Well, maybe not that unhappy. Many members of that elite are now connected with private economic empires, in industries ranging from oil to arms, that stand to benefit from Russian trade with rogues. President Putin has said repeatedly that Russian foreign policy should unsentimentally follow the money, obeying the dictates of Russian commercial interests rather than the ideological or geopolitical principles that once applied.

Russia's relations with the West are still of immense importance, to be sure, and will clearly remain so. But trade with the rogues is catching up fast. Last year, despite U.N. sanctions, Russia's trade with Iraq amounted to $4 billion. That's only half of its total $10 billion with the United States, but the dealings with Iraq in some ways offer more potential. While Russia's customers in the West are interested almost exclusively in buying raw materials--oil and natural gas to Europe, for example--the rogue states, which can't shop where they'd like, are more than happy to buy Russian manufactured goods, ranging from weapons to whole factories and power plants. "If we had good economic relations with the West, and earned some good revenue from them, we'd be very happy," says ultranationalist parliamentary deputy Vladimir Zhirinovsky. "But they don't want to buy from us, so we're dependent on the East, where they're ready for any deal and able to pay."

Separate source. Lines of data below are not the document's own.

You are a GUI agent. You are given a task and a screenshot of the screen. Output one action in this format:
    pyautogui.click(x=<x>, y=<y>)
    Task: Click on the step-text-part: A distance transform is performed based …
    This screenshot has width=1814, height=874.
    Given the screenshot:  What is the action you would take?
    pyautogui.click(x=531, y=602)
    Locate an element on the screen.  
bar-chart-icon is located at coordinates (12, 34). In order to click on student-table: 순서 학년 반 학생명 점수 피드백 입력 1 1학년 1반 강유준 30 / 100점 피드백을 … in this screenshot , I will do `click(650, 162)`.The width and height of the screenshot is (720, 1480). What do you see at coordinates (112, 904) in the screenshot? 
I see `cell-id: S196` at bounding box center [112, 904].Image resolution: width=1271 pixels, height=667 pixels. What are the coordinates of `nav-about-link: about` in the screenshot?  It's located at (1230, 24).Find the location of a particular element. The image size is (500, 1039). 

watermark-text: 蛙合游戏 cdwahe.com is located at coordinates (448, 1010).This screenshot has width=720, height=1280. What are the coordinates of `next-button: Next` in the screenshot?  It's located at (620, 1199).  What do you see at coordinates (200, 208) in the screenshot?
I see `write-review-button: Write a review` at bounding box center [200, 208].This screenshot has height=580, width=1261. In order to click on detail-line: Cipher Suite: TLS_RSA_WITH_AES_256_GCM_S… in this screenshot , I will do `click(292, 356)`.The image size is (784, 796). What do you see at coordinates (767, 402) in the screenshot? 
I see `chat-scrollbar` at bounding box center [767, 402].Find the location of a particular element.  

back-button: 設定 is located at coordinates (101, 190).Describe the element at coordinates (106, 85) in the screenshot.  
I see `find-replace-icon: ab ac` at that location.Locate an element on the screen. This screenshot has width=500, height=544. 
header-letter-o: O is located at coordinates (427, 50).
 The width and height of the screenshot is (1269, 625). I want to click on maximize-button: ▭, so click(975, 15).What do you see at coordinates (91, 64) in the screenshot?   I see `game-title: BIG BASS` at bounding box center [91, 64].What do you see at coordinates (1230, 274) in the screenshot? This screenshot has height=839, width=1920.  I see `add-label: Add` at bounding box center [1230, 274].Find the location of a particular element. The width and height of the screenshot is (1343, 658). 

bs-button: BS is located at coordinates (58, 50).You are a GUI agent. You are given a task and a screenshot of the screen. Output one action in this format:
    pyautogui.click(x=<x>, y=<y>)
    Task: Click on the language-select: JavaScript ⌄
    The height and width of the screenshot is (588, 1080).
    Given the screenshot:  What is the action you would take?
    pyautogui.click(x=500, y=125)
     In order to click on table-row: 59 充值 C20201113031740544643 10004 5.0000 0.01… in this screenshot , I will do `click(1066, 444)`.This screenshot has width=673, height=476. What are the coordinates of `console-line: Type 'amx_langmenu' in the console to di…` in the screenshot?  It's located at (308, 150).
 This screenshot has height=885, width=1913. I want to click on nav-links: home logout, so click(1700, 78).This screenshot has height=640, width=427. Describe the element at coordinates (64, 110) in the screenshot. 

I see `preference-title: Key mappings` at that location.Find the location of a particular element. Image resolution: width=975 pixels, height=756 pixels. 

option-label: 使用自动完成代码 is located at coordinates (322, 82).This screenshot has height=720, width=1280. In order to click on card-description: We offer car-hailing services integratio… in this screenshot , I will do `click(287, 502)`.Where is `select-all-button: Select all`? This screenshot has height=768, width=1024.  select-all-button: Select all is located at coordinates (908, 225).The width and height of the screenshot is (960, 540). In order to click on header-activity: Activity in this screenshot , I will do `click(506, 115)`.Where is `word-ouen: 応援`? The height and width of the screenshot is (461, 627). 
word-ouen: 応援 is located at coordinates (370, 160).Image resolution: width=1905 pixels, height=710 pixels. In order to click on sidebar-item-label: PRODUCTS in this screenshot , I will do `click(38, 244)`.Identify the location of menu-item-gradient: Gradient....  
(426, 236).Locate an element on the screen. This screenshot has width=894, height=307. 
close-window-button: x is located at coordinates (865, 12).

Often derided as a buffoon, Zhirinovsky is actually in the Russian mainstream as far as his fondness for the rogues is concerned. Earlier this year he visited Pyongyang to discuss plans for connecting the Korean Peninsula rail network with Russia's Trans-Siberian railroad, a project that pleases Putin. That's in addition to Zhirinovsky's regular trips to Iraq, where he claims to have told leading politicians that they should sign "the biggest possible deal" with Russia as a hedge against military action. Surely, he and others in Moscow argue, Washington will be less inclined to attack Saddam if there are large numbers of Russian technicians on the ground in Iraq--which, in turn, will mean a huge payoff for Russian oil companies once U.N. sanctions are lifted. As for Iran, says Zhirinovsky, "I haven't been there since last year. But I hope to be getting back soon." No doubt the likes of Yevgeny will be hard on his heels.